■ Set problem ■
Please duplicate the lines of the data between the line holding "The image size is (1456, 819)." and the line holding "coord(1131,46)", inclusive. Leave the pictures out of your answer.

■ The data ■
···

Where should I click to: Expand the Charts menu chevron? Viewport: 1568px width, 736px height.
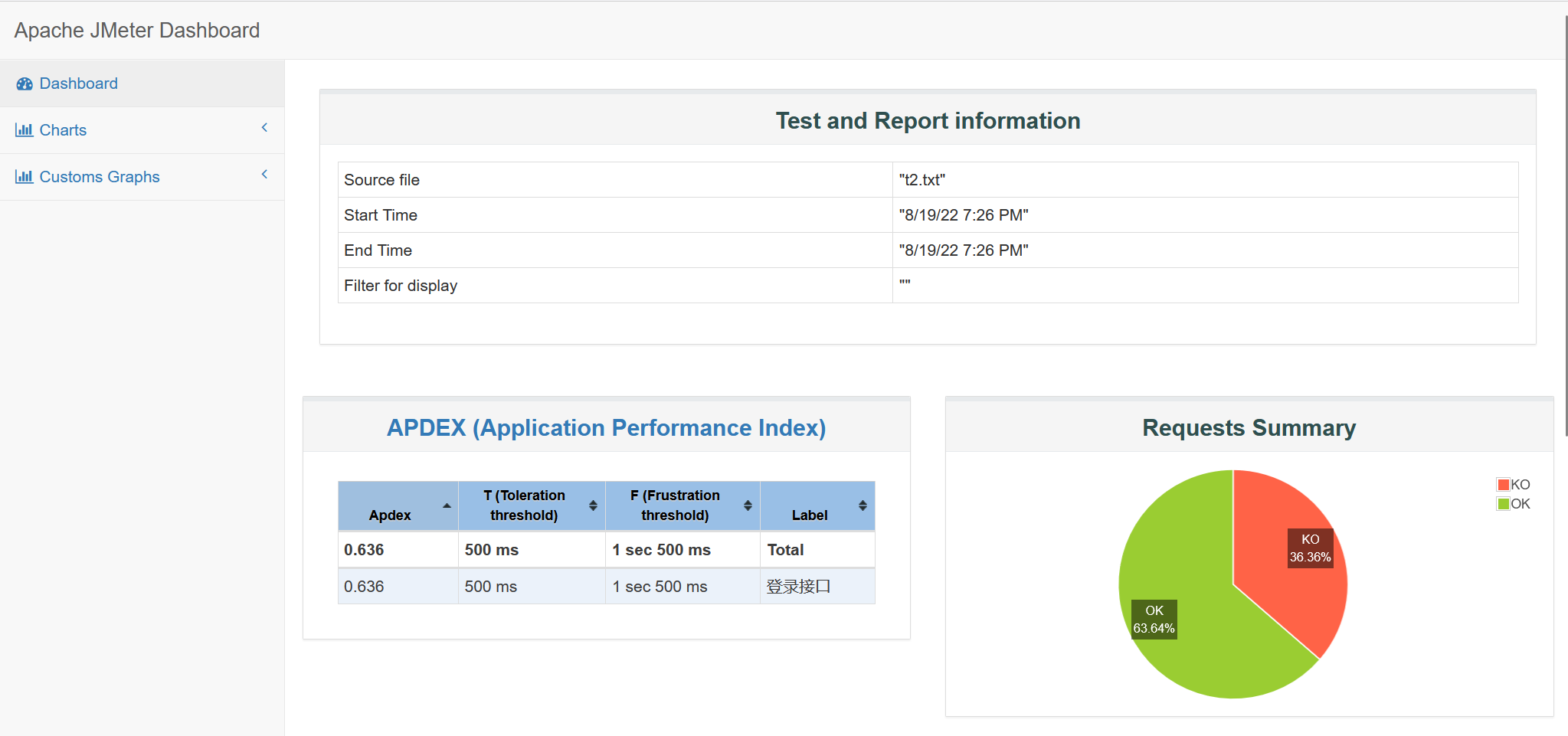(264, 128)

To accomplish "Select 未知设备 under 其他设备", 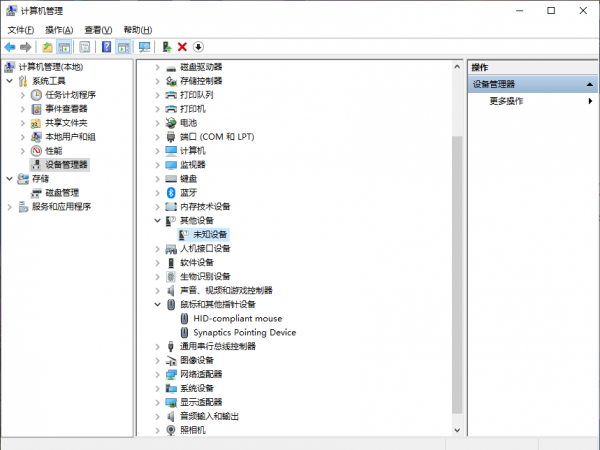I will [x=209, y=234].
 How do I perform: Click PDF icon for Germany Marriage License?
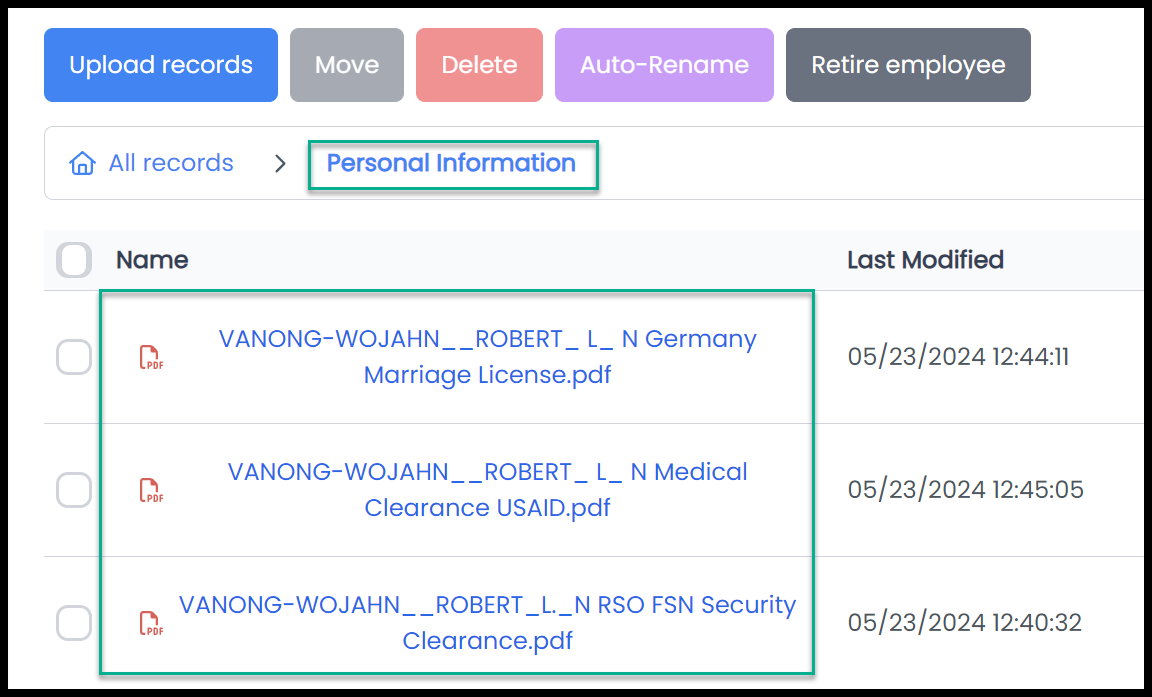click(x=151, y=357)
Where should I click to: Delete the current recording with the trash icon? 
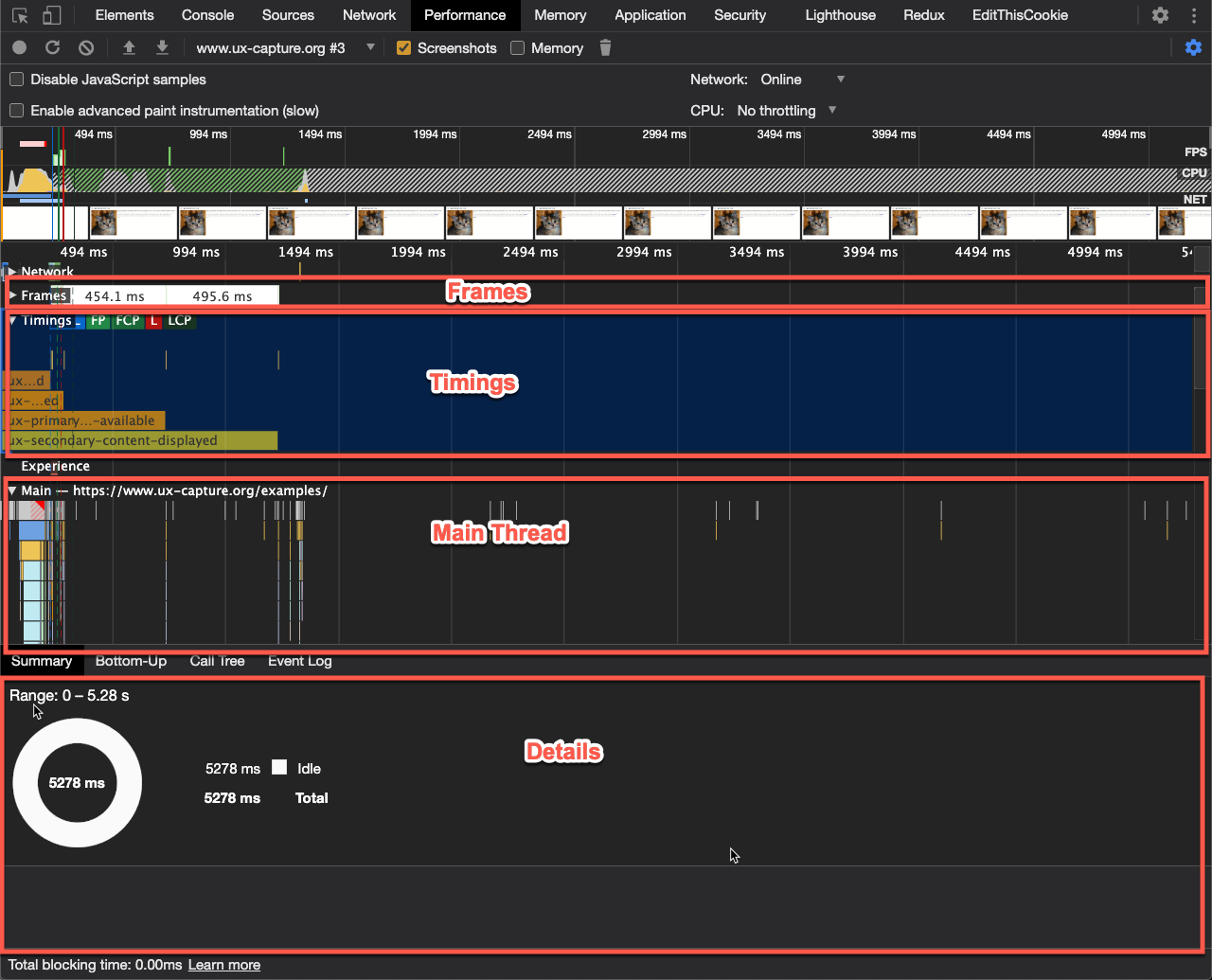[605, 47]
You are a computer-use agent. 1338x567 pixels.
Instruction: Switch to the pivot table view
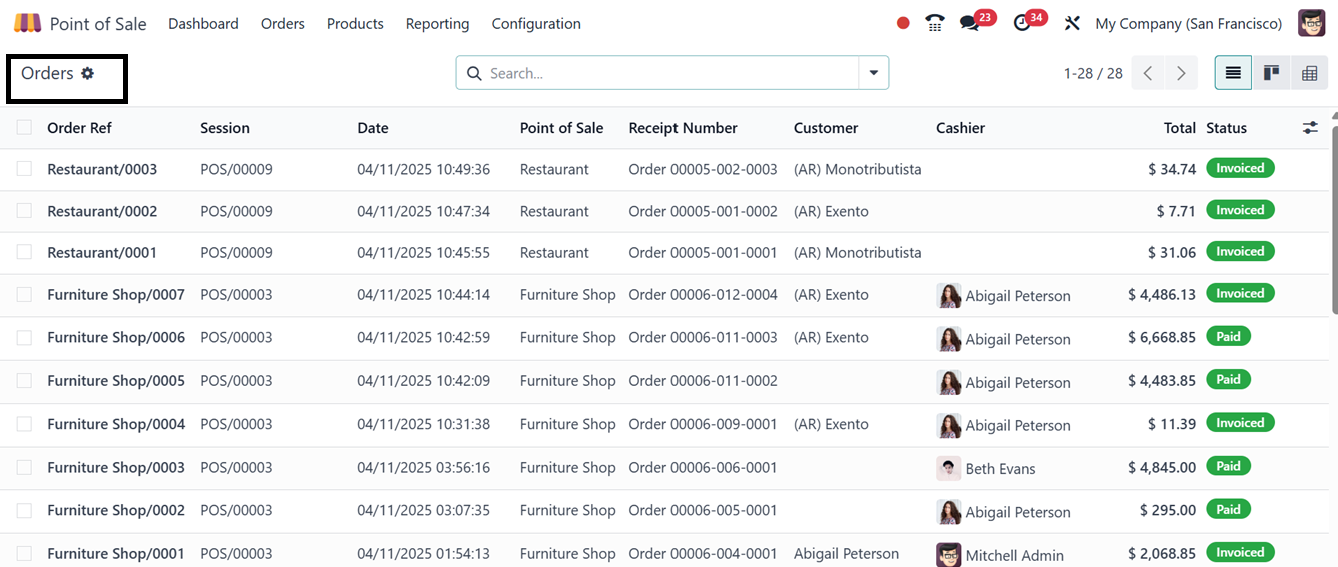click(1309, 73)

···

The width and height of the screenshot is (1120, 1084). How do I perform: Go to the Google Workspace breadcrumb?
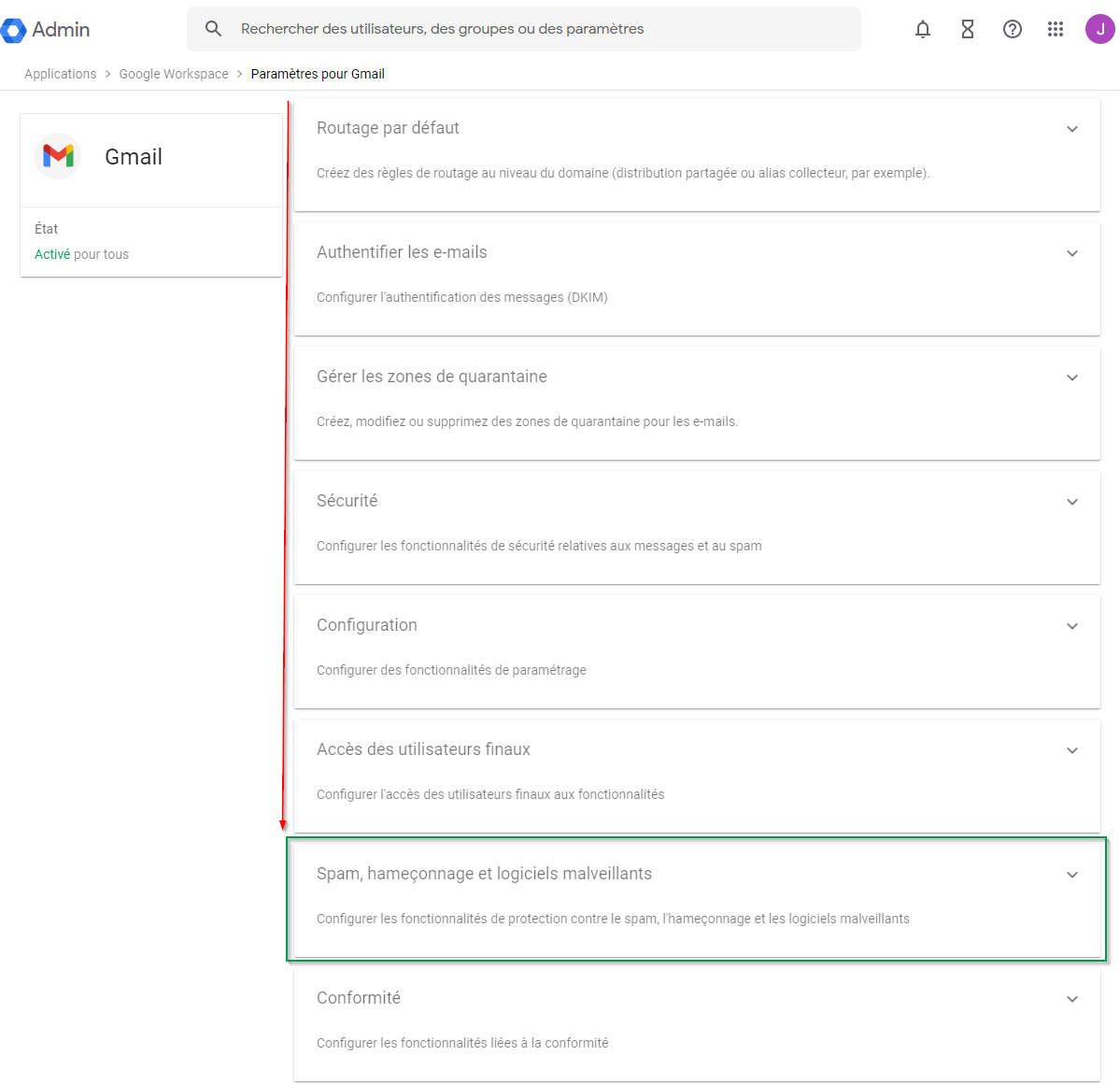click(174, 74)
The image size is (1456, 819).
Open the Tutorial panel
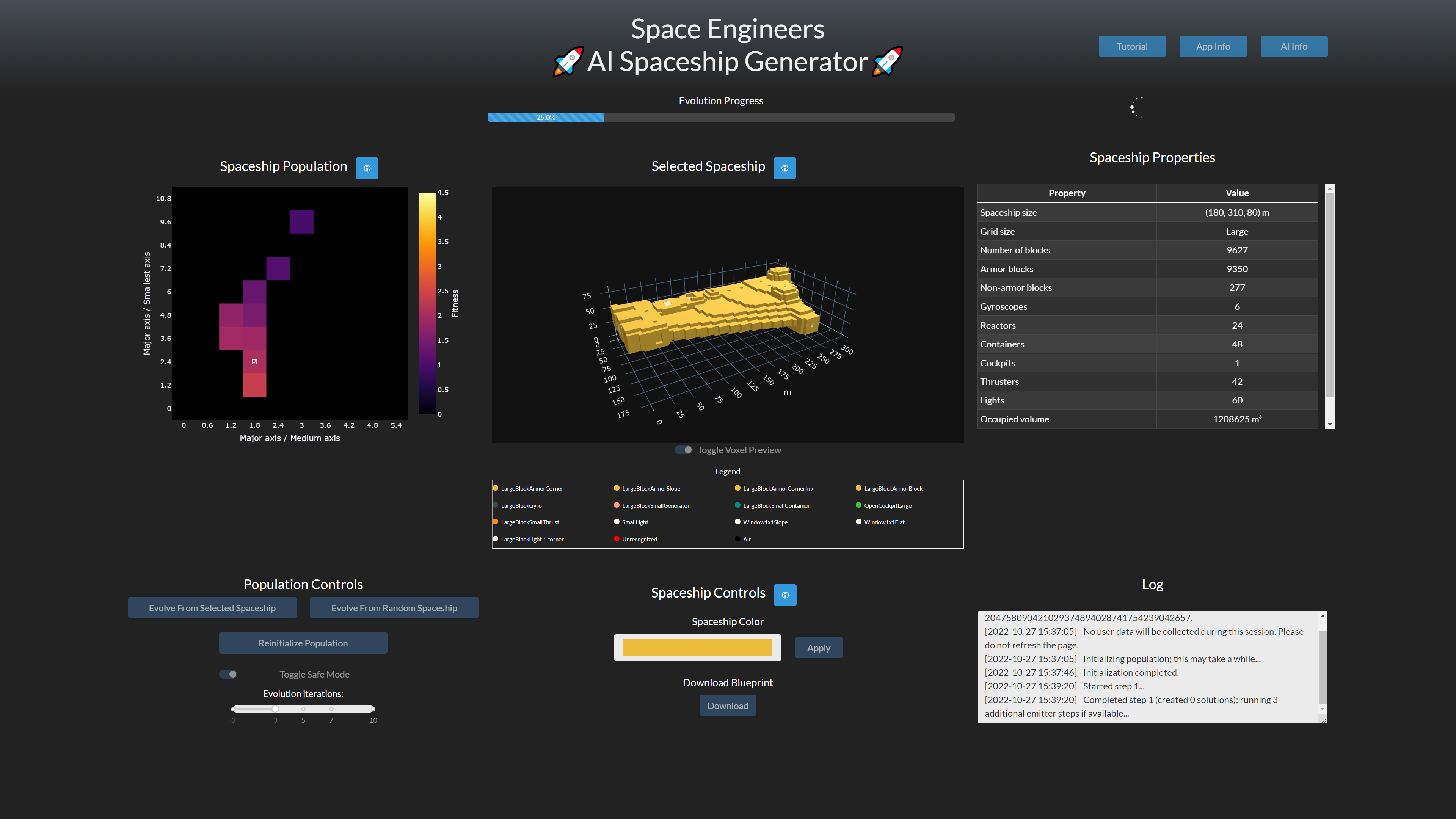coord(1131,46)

···

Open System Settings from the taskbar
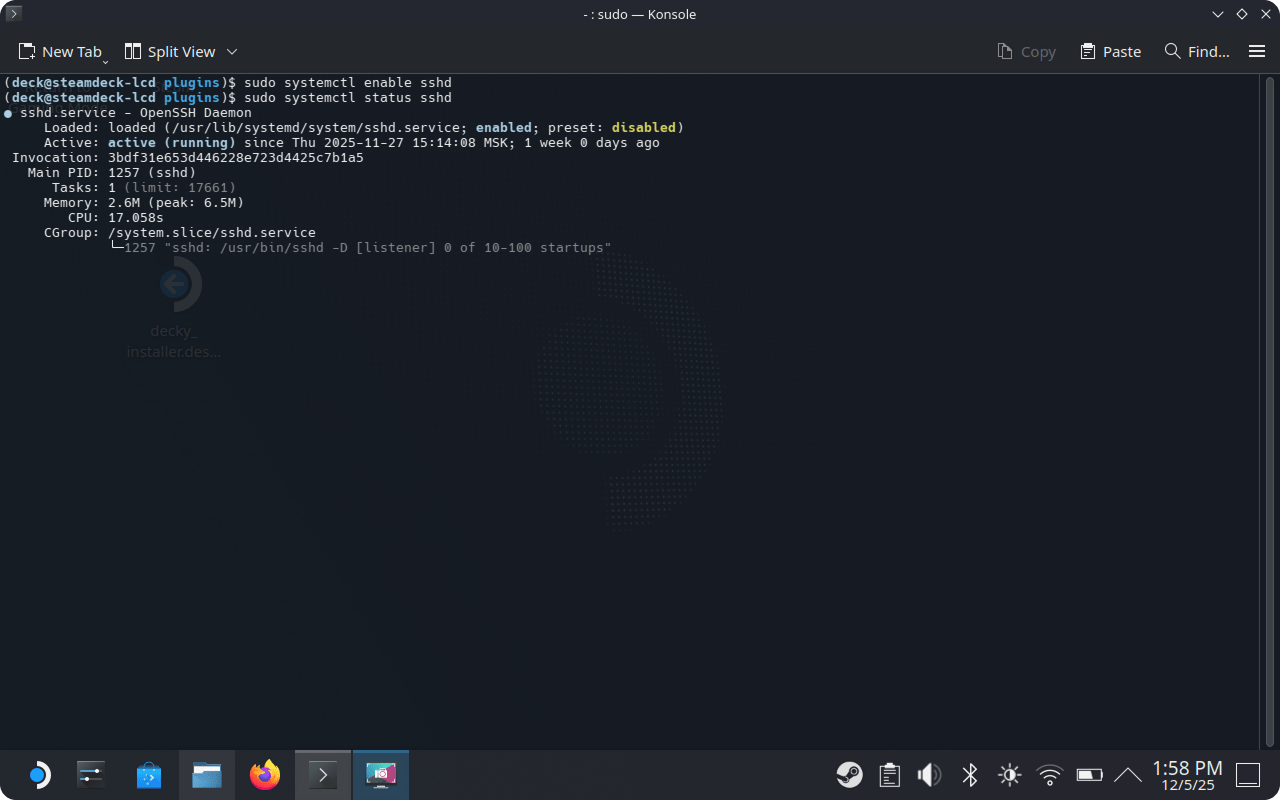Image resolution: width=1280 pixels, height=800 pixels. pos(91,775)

···

■ Exercise answer ■
The image size is (1456, 819).
Open the Tutorial panel
coord(1131,46)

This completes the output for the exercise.